Message 89 of 135 (518282)
08-04-2009 11:25 PM
Reply to: Message 85 by RAZD
08-04-2009 6:17 PM


Re: reality testing
Hi, RAZD.
RAZD writes:
And yet none of the dragons or other depictions really look like an actual dinosaur. Please look again - closely - at the depictions you have posted and see if they accurately portray known dinosaurs.
Actually, I disagree with you on this.
Here's an ancient Mesoamerican sculpture that's supposed to be a jaguar:
The sculptor had to know what a jaguar looks like, and had likely seen them before, but the statue still came out like this.
Edited by Bluejay, : Replacing "carving" and "carver" with "sculpture" and "sculptor": it just sounds better that way.
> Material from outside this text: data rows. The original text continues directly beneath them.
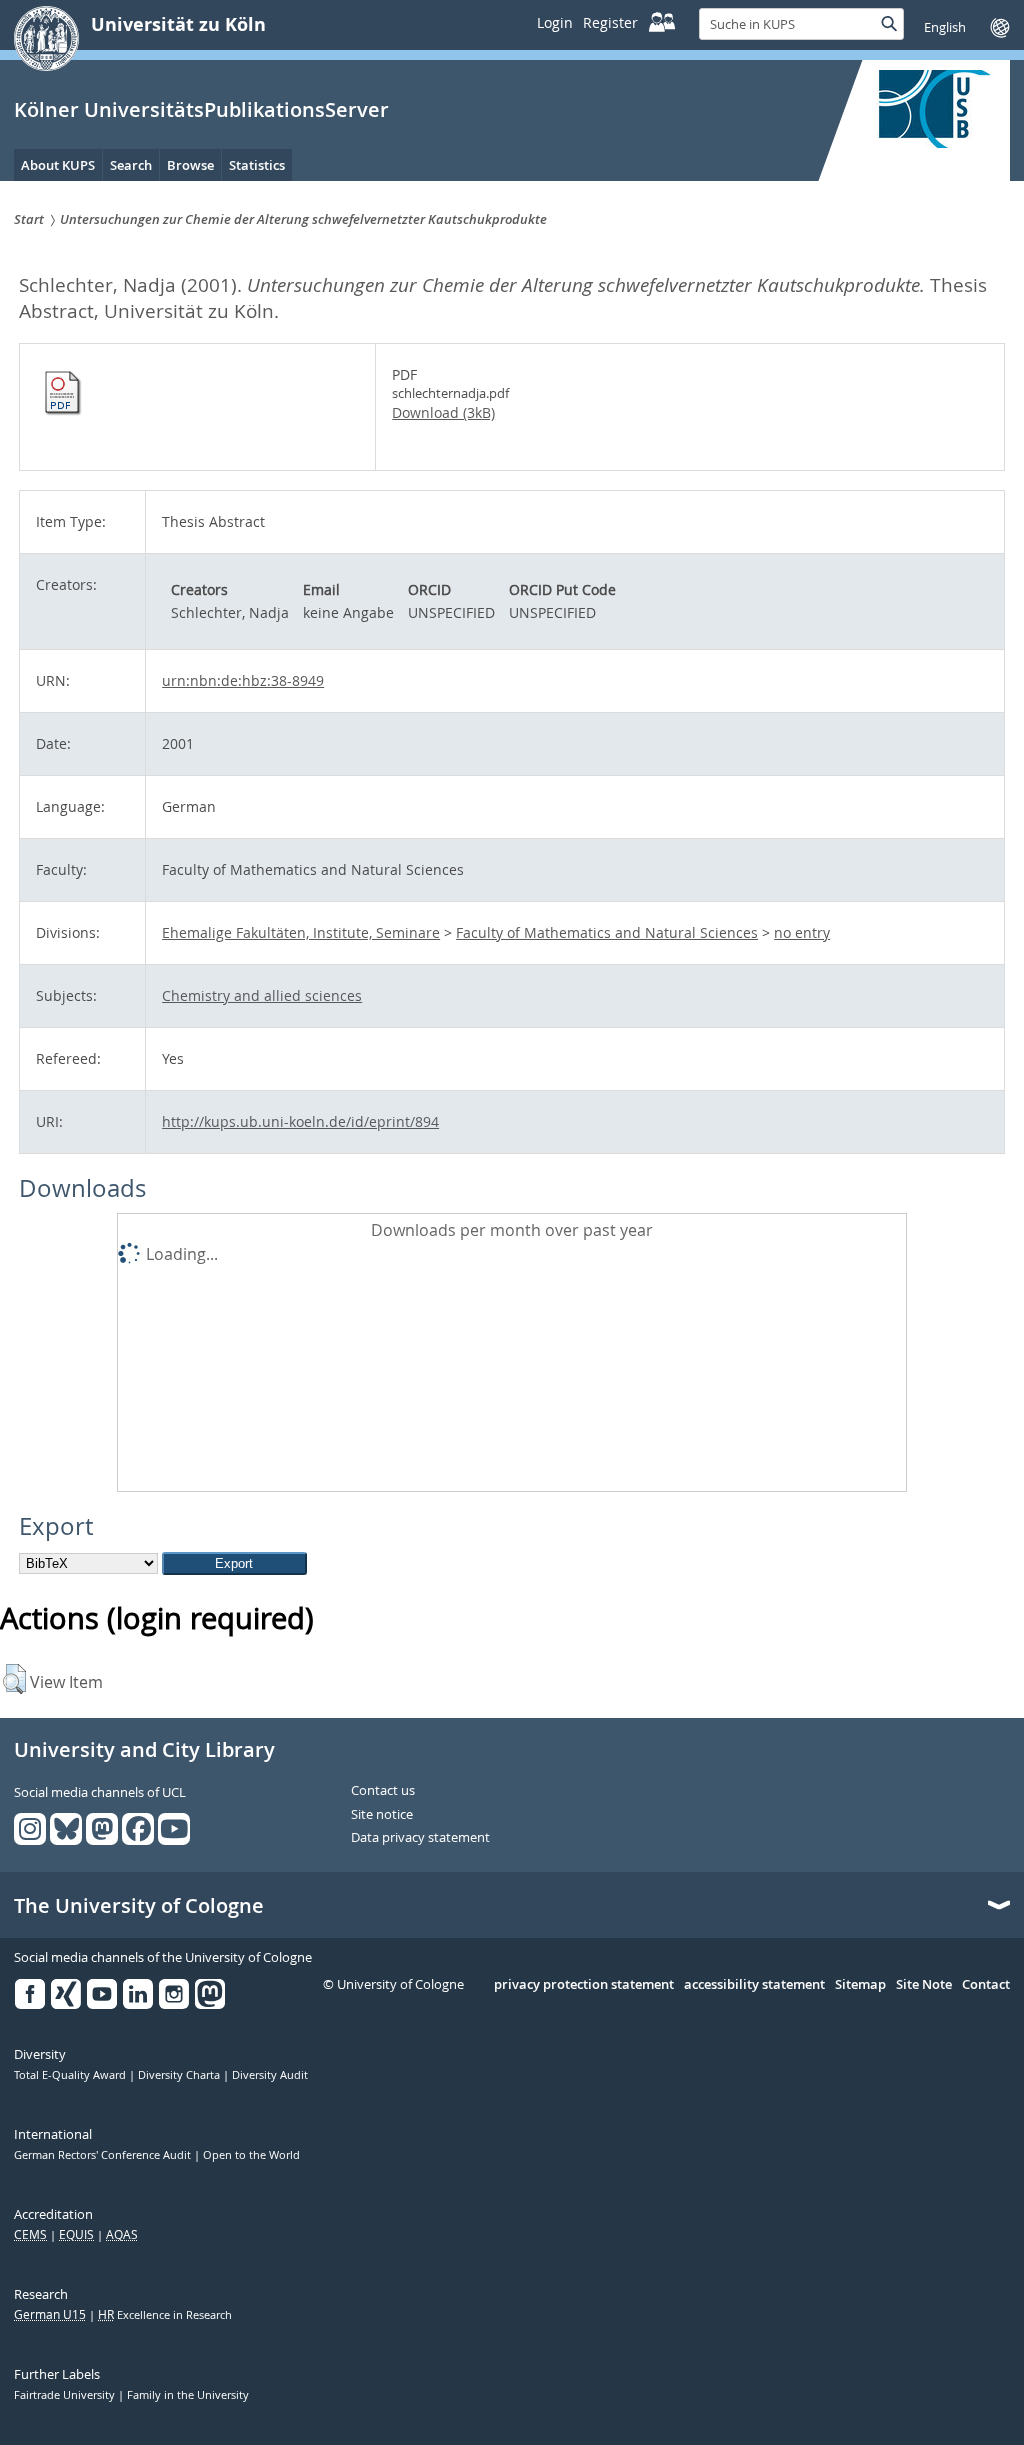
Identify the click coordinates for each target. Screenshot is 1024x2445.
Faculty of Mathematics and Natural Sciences (607, 932)
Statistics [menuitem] (257, 165)
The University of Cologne (139, 1906)
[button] (14, 1679)
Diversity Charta (180, 2075)
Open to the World (251, 2155)
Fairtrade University (66, 2395)
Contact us (383, 1791)
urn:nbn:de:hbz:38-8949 (243, 680)
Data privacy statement (420, 1838)
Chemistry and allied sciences (262, 995)
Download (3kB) (443, 412)
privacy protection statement (584, 1985)
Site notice (382, 1815)
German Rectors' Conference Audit (104, 2155)
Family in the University (188, 2395)
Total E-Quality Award (71, 2075)
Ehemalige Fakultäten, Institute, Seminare (301, 932)
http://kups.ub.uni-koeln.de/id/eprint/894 (300, 1121)
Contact (986, 1985)
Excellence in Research (165, 2315)
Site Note (924, 1985)
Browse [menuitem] (190, 165)
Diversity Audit (270, 2075)
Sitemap (860, 1985)
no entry (802, 932)
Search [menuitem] (131, 165)
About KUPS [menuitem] (58, 165)
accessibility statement (754, 1985)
-Bluejay (a.k.a. Mantis, Thylacosmilus)
Darwin loves you.

This message is a reply to:
 Message 85 by RAZD, posted 08-04-2009 6:17 PM RAZD has replied

Replies to this message:
 Message 90 by Coyote, posted 08-04-2009 11:30 PM Blue Jay has not replied
 Message 112 by RAZD, posted 08-09-2009 7:04 PM Blue Jay has replied

  
Blue Jay
Member (Idle past 2688 days)
Posts: 2843
From: You couldn't pronounce it with your mouthparts
Joined: 02-04-2008


Message 91 of 135 (518285)
08-04-2009 11:51 PM
Reply to: Message 74 by wirkkalaj
08-04-2009 7:48 AM


Re: Saddle up yer Tricerotops Pardner
Hi, Wirkkalaj.
Welcome to EvC!
I think you'll notice that the concept of a dragon is not the same in different parts of the world.
The Chinese dragon, for instance, is described as having the head of a camel, the antlers of a deer, the body of a snake and the claws of a rooster. The scales are actually compared to fish scales, not reptile scales.
It doesn't coincide in any way with dinosaurs, or with the dragons of European folklore, other than it looks like a big reptile to people who don't know any better.
-----
Therianthropy (mixing human and animal traits) is another common motif in beast lore around the world: centaurs, werewolves, many of the Egyptian gods, Ganesh, kitsune, Amerindian animism, etc. In fact, I think it is more widespread than dragon myths. Would you consider this widespread mythological motif as evidence of the actuality of therianthropy?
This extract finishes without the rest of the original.